Per il prossimo anno tre libri che non invecchiano
La poesia di Elliot, il romanzo di Morante e il saggio di Anders: il Novecento che parla ancora all’oggi

Invece che consigliare come libri da leggere nel prossimo anno i cinque o dieci o venti migliori pubblicati nell’anno che si chiude, mi permetto, da passatista impenitente, di consigliare la lettura o rilettura di qualche grande opera del secolo scorso, che di cose da insegnare ne ha ancora molte. Sceglierò fra poesia, narrativa e saggistica. Nella poesia internazionale scelgo i Quattro Quartetti di Thomas S. Elliot, un americano che volle diventare europeo, rivelandosi uno dei maggiori interpreti della tradizione del nostro continente, che oggi rischia di perdere memoria e coscienza di sé. Dopo aver pubblicato nel 1922 il celeberrimo, oscuro e frammentario poemetto La terra desolata, alle cui spalle c’era la catastrofe bellica del 1914-1918, Elliot si applicò alla ricostruzione culturale e morale del proprio mondo poetico, adottando come modello di struttura la forma musicale del quartetto e scrivendone quattro dal 1935 al 1942, ripresa e variazione di un unico poema mirabilmente organico. Con i suoi Quartetti anche Elliot, come molti classici, cercava una superiore saggezza umanistica e religiosa, fatta di umiltà, distacco e supremo equilibrio. Uno dei suoi versi più memorabili dice: «human kind cannot bear very much reality». L’incapacità di sopportare la realtà e la fuga dalla realtà sono debolezze e tentazioni tra le più insidiose e diffuse, sia nell’esperienza quotidiana di tutti che nei più eccitanti e attraenti prodotti dell’estetica e della tecnica.

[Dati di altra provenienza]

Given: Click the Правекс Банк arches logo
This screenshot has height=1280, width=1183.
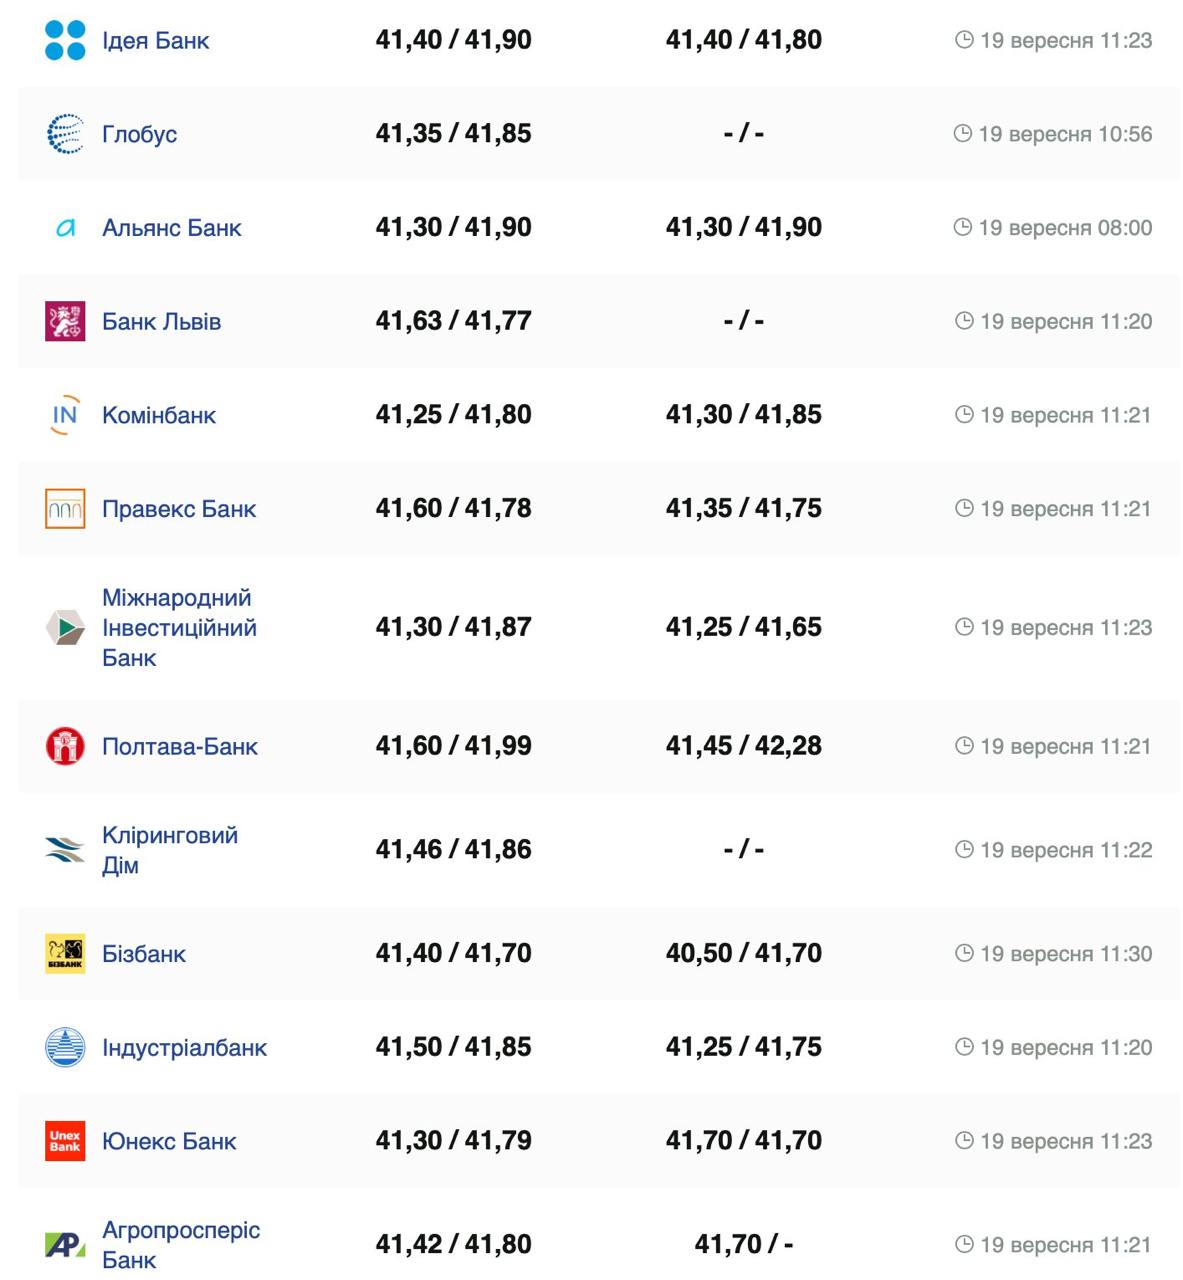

Come seconda opera da leggere o rileggere sceglierei La Storia di Elsa Morante, un capolavoro narrativo uscito nel 1974, molto discusso e a volte denigrato da letterati e politici che lo giudicavano “ottocentesco” nello stile e sentimentalistico nel suo messaggio morale, in quanto epica e tragedia di una madre e del suo bambino, vittime violentate, nella loro “piccola” storia, dalla “grande” storia degli eventi pubblici. Le due epigrafi scelte dalla Morante erano queste: «Non c’è parola, in nessun linguaggio umano, capace di consolare le cavie che non sanno il perché della loro morte» (Un sopravvissuto di Hiroshima) e «… hai nascosto queste cose ai dotti e ai savi e le hai rivelate ai piccoli… perché così a te piacque» (Luca X.21).
La terza opera di cui consiglio una lenta e attenta lettura è il saggio di filosofia sociale L’uomo è antiquato di Günther Anders, i cui due volumi, del 1956 e del 1980, sono rispettivamente accompagnati da questi sottotitoli: “Considerazioni sull’anima nell’epoca della seconda rivoluzione industriale” e “Sulla distruzione della vita nell’epoca della terza rivoluzione industriale”. Anima e vita umane sono in pericolo. Le macchine ci stanno mangiando l’anima e noi non ce ne accorgiamo.